# Exercise objective:
Everything from the line containing "The image size is (775, 462)." through the final line of the material is to be restated word for word, and only that.

# Information supplied:
• • •

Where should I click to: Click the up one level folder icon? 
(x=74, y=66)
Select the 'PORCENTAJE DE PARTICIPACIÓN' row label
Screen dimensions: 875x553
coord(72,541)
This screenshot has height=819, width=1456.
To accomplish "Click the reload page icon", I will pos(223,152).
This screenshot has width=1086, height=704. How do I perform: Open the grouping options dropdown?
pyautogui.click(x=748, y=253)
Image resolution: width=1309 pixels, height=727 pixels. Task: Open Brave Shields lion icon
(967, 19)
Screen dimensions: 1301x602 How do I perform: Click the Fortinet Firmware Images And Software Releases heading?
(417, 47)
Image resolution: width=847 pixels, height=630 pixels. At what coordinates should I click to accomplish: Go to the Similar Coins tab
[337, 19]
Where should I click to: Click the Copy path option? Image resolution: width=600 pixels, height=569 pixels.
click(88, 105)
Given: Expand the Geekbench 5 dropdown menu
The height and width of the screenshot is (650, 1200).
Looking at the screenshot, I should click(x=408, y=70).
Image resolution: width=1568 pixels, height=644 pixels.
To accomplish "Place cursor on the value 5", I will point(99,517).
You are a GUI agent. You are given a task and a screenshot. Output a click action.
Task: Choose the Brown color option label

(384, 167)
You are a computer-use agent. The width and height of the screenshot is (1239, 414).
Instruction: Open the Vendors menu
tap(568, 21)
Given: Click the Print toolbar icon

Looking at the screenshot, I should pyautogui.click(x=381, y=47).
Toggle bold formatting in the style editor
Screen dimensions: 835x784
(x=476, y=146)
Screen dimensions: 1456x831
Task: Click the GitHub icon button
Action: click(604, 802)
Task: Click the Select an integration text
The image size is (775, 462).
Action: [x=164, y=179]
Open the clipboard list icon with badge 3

• • •

# Exercise response:
The image size is (775, 462).
Action: [x=164, y=179]
Open the clipboard list icon with badge 3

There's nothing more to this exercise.